For my project, I have to model a system with a step-like function (like the Heaviside Step Function), but with different limiting behavior. However, I was unable to come up with one, so I came here.
In particular, I need a function $f: [0,\infty)\to \mathbb [0,1]$, with the properties -
- $f(x)$ is increasing monotically.
- $f(0) = 0$
- $\lim_{x\to \infty} f(x) = 1$
- $f(x)$ is analytic (if this is not possible, a function which is differentiable enough for linear stability analysis to be done without worries of non-differentiability)
- $f'(0) = 0$
- $\lim_{x\to \infty}f'(x) = 0$
Thanks in advance!
Let $h:\mathbb R\to [0,\infty]$ be strictly increasing with $h(-\infty)=0$ and $h(\infty)=\infty$. Let $g:\mathbb R \to \mathbb R$ be a function like your $f$, except that $g(-\infty)=0$ instead of property 3. in your question. Then $f:=g\circ h$ is a good candidate (you need to check that $f'(0)=0$ though). For example $$ f(x) = \begin{cases}\frac{\tanh(\log x)+1}{2} & x>0 \\ 0 & x=0 \end{cases} $$ should work, if I understand your criteria right.

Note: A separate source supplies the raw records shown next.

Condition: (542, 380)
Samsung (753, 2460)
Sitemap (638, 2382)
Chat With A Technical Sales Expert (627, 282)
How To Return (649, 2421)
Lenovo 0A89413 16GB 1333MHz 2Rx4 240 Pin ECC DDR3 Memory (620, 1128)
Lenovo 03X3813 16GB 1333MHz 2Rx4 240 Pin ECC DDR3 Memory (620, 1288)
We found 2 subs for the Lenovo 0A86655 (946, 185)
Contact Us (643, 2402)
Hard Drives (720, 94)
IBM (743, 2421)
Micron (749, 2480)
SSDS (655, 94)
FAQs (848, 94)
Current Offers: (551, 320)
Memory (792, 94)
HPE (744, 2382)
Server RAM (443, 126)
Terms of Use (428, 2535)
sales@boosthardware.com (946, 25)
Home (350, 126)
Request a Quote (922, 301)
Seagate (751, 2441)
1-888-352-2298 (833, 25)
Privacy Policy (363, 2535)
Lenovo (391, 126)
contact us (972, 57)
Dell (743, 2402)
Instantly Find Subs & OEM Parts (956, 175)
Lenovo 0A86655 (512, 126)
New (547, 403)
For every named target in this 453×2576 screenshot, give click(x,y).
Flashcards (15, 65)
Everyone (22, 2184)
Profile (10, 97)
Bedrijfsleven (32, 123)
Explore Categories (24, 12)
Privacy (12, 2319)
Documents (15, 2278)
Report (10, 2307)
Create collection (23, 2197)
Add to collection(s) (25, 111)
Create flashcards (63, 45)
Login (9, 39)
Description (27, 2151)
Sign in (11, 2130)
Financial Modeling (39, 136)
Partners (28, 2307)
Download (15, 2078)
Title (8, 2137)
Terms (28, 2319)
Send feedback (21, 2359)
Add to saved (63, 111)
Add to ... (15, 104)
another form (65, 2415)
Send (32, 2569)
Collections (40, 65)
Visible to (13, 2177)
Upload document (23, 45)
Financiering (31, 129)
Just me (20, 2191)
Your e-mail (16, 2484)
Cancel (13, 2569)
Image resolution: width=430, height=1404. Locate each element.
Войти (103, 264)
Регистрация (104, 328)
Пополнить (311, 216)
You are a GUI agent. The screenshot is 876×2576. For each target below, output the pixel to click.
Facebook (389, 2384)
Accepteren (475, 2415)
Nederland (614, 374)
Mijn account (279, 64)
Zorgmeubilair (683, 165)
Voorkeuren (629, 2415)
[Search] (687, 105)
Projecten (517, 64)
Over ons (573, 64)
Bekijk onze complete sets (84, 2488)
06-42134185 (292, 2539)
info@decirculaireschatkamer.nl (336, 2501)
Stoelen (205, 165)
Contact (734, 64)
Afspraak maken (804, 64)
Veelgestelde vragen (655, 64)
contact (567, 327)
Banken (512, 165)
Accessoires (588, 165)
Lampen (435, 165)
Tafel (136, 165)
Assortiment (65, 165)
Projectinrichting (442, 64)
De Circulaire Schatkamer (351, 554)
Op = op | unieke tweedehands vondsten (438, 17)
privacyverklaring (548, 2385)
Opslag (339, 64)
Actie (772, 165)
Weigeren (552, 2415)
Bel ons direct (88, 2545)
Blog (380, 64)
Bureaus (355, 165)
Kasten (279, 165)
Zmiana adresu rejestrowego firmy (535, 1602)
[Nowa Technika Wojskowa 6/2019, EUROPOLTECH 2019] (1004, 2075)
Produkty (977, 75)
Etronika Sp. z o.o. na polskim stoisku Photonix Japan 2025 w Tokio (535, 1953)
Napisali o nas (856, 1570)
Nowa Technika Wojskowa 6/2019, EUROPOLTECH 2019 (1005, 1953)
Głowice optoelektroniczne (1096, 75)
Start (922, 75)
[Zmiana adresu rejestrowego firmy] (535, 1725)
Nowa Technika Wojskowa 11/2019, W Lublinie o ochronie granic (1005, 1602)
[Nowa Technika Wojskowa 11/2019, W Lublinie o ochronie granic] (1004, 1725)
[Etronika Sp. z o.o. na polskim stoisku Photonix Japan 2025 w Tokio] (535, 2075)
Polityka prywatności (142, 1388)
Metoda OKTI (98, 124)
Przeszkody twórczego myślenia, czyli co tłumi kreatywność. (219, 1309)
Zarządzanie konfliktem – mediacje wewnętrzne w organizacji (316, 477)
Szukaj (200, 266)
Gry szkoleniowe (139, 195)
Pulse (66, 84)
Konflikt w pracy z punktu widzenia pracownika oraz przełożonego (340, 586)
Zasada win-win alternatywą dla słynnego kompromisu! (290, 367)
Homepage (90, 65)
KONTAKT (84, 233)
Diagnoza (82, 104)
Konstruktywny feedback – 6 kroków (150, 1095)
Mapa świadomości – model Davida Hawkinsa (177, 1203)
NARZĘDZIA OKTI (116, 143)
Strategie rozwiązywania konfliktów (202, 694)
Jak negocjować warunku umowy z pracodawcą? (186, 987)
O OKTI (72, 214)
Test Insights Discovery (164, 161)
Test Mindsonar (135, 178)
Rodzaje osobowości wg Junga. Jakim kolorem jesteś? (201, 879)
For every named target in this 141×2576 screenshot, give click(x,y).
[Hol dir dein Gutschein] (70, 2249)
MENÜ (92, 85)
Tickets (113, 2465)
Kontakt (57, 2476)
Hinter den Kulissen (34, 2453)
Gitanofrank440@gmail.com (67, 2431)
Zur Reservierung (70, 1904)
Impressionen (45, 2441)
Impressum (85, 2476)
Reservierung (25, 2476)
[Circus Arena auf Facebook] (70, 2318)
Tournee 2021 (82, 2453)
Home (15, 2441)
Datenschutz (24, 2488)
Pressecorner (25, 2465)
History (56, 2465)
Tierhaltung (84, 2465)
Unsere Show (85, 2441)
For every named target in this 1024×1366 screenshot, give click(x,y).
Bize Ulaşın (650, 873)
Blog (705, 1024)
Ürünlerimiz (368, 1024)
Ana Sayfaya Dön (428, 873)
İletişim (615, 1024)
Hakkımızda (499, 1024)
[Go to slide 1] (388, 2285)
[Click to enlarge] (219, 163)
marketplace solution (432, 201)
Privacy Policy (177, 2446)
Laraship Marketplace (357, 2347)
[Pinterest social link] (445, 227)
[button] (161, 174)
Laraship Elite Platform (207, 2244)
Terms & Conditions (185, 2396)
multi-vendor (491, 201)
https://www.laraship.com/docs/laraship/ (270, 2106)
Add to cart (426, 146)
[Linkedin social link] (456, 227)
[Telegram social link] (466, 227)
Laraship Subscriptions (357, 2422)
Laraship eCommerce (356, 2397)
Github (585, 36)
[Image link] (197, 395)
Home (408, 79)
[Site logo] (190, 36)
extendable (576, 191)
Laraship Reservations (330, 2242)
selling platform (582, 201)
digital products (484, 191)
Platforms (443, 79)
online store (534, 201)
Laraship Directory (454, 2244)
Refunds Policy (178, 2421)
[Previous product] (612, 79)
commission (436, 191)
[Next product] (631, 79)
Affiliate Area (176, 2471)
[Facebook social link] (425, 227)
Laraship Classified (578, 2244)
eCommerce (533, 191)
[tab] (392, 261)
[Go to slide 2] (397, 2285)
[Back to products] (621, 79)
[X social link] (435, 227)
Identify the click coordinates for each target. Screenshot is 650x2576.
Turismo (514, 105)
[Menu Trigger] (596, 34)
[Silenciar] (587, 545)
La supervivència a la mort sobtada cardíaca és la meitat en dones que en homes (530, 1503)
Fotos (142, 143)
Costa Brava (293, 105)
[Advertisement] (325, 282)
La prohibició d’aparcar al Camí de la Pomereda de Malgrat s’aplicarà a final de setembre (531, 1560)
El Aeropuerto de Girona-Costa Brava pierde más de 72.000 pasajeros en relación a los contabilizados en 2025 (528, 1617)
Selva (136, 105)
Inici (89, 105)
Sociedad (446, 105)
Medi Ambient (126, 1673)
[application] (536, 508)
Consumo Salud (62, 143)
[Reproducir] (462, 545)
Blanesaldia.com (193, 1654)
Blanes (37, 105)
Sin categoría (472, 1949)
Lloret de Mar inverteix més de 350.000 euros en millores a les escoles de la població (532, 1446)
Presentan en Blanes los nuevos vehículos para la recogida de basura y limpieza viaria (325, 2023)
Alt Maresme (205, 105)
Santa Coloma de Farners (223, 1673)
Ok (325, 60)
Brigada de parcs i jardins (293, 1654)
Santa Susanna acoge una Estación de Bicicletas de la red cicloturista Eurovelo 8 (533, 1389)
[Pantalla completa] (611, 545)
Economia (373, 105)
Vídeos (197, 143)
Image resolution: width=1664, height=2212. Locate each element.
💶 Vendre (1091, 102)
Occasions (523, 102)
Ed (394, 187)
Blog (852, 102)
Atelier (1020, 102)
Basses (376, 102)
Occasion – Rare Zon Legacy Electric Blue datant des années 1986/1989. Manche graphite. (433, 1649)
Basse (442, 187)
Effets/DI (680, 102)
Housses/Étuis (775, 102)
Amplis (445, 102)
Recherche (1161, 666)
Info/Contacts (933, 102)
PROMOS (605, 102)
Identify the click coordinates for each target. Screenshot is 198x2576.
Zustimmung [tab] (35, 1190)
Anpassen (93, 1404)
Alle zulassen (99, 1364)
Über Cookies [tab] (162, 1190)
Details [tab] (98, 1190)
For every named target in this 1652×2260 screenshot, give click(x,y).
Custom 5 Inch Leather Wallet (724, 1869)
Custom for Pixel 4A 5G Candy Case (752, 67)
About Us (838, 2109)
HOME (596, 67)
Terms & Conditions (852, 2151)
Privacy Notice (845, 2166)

EDIT: Actually, my function is equal to $\frac{1}{1+x^{-2}}$. You can also introduce parameters: $$ f(x) = \frac{1}{1+\beta x^{-\alpha}}, \quad \alpha>1, \beta>0 $$ Or you can use $$ f(x) = 1-e^{-\beta x^\alpha}, \quad \alpha>1, \beta>0 $$ These are based on using $1-{}$(a bell-shaped curve).